It is thought that modern cattle were domesticated from a single wide-ranging Pleistocene species, the wild aurochs Bos Primigenius, which was distributed throughout Europe, Asia and North Africa. However, the details have been hard to discern as it is difficult to distinguish the domestic breeds (B. taurus in Africa and Europe, B. indicus in Asia) from the wild progenitor archaeologically.
Phylogenetic analysis of mitochondrial DNA has indicated not only a deep split between an Asian and an African-European cluster, but also a shallow split between African and European cattle, suggesting three separate domestic events. It is still not clear, however, whether or not all European cattle are derived from stock domesticated in Western Asia, as is the case with ovicaprids and some cereals.
The origins of Bos lineages:
The European B. primigenius sequences cluster slightly more closely with extant European cattle, and certainly with taurine cattle rather than B. indicus. Extant B. taurus and B. indicus may be cross-bred to produce viable offspring. As B. primigenius and B. taurus are phylogenetically more closely related it seems likely they could have inter-bred and as such should be considered a single species (Bailey et al., 1996: 1471).

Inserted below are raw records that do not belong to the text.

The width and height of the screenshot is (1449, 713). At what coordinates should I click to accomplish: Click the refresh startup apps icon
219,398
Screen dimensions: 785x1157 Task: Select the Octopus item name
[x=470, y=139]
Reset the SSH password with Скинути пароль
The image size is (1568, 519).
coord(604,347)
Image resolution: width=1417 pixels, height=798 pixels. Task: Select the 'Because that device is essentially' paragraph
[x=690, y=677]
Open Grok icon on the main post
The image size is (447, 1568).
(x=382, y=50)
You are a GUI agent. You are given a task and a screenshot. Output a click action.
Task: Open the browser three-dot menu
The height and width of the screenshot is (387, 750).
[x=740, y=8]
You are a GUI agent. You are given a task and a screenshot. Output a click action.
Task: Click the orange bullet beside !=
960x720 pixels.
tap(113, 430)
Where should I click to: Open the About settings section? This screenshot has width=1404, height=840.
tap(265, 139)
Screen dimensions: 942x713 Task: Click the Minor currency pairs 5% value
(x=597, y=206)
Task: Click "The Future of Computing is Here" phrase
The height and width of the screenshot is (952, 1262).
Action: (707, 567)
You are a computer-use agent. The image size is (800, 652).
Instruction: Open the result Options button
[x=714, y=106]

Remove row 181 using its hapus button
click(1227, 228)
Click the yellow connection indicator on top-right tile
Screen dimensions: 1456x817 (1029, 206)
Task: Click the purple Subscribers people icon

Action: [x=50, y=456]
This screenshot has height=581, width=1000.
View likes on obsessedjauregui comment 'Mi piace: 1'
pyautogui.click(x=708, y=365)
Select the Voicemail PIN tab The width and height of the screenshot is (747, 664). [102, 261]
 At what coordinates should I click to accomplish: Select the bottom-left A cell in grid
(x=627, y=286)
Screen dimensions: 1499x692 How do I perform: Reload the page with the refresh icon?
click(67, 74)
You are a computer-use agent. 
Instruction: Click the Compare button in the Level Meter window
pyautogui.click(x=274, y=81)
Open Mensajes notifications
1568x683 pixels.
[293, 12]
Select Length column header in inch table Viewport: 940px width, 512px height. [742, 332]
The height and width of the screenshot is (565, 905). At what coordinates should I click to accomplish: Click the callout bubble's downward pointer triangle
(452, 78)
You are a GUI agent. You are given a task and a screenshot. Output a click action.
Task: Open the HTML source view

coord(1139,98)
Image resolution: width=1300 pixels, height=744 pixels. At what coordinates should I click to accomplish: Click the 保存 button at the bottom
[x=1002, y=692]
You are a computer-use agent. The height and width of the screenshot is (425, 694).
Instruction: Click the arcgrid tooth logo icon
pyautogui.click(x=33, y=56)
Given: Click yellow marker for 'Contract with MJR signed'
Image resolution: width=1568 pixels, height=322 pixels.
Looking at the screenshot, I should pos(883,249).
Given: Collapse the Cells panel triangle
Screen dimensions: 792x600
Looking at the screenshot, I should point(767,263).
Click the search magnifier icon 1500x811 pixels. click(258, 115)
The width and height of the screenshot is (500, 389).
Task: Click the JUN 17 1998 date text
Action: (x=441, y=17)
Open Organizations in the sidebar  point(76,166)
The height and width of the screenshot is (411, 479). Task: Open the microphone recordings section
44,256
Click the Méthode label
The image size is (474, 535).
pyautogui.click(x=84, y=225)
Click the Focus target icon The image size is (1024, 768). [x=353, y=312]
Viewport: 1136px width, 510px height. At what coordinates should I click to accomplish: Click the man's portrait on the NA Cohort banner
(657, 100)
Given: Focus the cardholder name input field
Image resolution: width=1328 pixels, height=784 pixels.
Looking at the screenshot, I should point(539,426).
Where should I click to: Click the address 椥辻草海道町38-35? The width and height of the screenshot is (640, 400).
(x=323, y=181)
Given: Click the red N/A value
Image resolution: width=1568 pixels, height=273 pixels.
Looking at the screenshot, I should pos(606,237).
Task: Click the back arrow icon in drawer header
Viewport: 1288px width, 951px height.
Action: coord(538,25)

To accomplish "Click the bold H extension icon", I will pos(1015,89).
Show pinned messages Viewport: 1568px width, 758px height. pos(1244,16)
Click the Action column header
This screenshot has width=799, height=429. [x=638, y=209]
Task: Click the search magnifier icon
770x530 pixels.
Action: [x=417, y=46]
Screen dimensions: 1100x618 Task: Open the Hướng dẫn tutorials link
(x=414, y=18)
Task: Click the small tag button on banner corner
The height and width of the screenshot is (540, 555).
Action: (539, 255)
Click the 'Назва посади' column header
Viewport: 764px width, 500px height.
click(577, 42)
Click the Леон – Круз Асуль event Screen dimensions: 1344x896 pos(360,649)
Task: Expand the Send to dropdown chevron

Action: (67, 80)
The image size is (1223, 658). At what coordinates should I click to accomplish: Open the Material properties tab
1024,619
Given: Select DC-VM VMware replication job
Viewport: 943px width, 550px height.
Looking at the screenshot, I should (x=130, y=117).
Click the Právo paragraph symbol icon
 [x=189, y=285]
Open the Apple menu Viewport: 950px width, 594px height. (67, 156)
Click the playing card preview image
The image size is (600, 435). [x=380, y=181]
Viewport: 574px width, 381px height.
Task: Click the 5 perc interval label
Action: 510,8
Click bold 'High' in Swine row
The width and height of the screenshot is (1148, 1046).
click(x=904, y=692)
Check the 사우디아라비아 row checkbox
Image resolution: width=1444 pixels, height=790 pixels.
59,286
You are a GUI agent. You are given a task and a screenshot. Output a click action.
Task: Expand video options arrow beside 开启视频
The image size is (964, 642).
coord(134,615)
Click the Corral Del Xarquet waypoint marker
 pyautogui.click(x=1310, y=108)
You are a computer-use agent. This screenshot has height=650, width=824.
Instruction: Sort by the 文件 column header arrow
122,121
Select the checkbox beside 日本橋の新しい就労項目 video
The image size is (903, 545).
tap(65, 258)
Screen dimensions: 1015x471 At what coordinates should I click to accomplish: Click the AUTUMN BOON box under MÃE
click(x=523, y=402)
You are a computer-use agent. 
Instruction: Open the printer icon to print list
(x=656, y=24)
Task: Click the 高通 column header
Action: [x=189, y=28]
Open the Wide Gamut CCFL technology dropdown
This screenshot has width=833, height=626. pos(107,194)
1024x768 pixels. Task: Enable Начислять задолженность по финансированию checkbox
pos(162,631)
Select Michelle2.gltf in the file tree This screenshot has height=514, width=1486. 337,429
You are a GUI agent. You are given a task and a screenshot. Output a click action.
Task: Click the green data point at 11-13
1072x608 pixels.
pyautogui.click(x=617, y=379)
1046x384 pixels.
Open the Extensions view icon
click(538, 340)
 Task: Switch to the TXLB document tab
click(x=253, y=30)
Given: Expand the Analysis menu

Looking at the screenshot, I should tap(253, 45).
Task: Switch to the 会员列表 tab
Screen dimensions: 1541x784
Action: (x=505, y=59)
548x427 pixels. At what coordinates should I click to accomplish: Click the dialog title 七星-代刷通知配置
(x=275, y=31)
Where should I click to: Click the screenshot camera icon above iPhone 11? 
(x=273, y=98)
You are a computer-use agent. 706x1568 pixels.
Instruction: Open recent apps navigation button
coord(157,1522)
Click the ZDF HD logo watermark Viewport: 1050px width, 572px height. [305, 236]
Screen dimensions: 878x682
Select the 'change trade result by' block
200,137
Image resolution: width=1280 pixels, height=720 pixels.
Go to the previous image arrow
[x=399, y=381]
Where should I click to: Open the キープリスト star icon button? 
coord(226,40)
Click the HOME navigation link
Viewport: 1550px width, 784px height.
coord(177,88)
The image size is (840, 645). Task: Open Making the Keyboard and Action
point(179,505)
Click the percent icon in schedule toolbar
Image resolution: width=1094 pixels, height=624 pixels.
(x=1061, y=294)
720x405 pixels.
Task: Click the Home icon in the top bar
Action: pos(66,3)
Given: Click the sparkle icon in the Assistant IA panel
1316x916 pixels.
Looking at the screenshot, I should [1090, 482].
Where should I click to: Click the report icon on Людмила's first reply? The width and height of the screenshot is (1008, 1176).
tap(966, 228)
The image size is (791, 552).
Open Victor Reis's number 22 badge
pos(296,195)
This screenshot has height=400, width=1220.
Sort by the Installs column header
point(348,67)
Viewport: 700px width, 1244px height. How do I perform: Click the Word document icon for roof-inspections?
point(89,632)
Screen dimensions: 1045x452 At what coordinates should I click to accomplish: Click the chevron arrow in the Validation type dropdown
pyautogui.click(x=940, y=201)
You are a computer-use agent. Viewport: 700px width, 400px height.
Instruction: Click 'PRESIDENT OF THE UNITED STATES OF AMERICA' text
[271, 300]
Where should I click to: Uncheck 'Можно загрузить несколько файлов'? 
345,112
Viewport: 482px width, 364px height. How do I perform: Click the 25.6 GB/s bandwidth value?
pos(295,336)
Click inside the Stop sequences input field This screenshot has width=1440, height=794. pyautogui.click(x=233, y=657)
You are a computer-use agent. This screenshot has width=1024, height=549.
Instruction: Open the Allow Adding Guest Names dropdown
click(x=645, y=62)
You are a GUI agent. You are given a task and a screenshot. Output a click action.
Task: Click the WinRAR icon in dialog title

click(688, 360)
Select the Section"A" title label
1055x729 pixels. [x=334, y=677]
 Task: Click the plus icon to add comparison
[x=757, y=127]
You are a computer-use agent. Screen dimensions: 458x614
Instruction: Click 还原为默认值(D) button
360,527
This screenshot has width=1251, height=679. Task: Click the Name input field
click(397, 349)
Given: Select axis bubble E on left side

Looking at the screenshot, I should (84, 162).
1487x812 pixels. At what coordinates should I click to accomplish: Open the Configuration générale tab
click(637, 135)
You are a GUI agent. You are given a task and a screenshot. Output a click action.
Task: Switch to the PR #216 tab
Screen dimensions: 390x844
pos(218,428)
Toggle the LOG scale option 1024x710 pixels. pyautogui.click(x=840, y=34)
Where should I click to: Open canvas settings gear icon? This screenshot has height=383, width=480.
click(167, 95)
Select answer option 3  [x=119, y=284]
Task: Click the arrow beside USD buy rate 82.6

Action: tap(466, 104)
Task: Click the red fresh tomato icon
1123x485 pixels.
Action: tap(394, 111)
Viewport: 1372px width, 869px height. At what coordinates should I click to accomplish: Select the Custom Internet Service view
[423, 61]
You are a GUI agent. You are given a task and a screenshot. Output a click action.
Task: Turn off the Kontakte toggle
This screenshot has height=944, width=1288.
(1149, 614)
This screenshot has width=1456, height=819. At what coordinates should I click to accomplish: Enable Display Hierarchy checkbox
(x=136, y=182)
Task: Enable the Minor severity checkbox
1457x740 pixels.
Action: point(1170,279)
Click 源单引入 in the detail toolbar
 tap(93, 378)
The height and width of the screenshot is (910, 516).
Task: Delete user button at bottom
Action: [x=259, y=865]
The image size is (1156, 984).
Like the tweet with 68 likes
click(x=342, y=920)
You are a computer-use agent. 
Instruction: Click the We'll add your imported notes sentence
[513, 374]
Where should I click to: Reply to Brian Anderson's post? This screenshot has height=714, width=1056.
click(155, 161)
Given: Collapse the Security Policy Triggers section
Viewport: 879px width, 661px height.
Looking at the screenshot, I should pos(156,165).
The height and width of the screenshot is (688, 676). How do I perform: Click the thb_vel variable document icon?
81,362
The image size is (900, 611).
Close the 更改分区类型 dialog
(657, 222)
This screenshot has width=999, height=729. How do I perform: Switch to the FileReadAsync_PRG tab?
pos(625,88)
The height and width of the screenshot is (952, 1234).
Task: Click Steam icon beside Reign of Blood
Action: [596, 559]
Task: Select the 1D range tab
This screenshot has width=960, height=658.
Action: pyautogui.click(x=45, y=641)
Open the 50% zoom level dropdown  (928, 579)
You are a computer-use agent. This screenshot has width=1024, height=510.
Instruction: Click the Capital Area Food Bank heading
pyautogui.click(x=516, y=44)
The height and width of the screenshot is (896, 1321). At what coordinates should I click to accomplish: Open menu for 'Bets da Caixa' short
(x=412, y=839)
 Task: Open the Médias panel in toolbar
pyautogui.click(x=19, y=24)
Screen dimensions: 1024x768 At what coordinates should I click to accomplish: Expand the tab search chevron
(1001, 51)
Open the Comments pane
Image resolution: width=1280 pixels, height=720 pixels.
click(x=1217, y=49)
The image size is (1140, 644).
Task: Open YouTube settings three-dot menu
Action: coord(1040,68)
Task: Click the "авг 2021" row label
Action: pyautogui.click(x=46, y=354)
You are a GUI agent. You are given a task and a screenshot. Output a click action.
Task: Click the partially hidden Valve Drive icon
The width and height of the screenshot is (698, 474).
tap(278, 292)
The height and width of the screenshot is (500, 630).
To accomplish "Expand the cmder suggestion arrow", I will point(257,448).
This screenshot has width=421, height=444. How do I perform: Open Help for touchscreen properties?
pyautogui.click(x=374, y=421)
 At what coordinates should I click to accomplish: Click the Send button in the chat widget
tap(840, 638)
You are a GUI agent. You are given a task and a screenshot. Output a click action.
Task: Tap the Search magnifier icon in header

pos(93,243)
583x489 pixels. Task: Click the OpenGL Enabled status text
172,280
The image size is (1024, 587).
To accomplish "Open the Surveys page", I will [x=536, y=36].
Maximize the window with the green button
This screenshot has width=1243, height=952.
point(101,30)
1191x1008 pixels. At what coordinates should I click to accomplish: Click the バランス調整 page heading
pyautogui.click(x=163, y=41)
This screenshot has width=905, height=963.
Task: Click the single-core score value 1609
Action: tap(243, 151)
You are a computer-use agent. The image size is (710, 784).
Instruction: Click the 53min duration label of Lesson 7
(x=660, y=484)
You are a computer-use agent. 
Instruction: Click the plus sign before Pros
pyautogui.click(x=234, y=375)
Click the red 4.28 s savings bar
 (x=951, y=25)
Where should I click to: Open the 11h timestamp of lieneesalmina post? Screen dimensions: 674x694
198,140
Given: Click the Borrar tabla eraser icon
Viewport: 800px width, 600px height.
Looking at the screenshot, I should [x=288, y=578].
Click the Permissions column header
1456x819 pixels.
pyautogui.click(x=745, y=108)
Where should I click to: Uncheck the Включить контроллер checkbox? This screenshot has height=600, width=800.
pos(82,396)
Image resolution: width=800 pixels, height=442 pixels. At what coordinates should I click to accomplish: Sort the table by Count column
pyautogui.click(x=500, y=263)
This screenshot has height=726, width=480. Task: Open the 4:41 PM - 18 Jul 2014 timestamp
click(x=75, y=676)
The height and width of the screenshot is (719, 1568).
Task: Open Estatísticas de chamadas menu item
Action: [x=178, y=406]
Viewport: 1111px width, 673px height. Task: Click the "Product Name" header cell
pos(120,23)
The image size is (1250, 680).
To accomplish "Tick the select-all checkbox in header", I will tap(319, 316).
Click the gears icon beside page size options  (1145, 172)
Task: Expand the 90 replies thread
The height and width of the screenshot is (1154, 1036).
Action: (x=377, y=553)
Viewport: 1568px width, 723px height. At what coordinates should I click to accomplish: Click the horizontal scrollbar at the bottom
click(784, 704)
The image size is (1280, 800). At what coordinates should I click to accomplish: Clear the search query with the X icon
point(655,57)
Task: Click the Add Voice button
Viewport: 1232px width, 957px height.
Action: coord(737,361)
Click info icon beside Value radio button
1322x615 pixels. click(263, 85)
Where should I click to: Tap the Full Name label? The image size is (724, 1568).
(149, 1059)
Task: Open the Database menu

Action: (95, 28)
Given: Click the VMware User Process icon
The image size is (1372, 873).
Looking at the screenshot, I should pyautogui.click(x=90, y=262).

The novel sequences obtained from Pleistocene samples suggests that there was a diverse population of aurochs in the Pleistocene (Bailey et al., 1996: 1471).
Neolithic expansion of Bos:
Bailey et al (1996) estimate a minimum expansion time of 3500-4700 Ma BP, but these values are associated with a large margin of error. An expansion may have been caused by the introduction of modern farming methods, the establishment of cattle breeds, the introduction of farming in the Neolithic or as a result of post-glacial environmental change.
The lack of clustering by breed and lack of distinction between beef and dairy cattle suggests haplotypes pre-date modern farming methods and breed establishment. The presence of closely related haplotypes in the medieval period suggests the expansion took place before this, and a similar haplotype from Bronze Age Egypt may suggest it takes place even before this date. The existence of this haplotype is consistent with an origin for the European expansion in the vicinity of the Middle East and indicates that Egyptian cattle at this stage shared elements of the European gene pool. Overall, this points to a Neolithic origin for the European expansion. An alternative explanation, however, is that the expansion was not human-facilitated, but by post-glacial environmental change.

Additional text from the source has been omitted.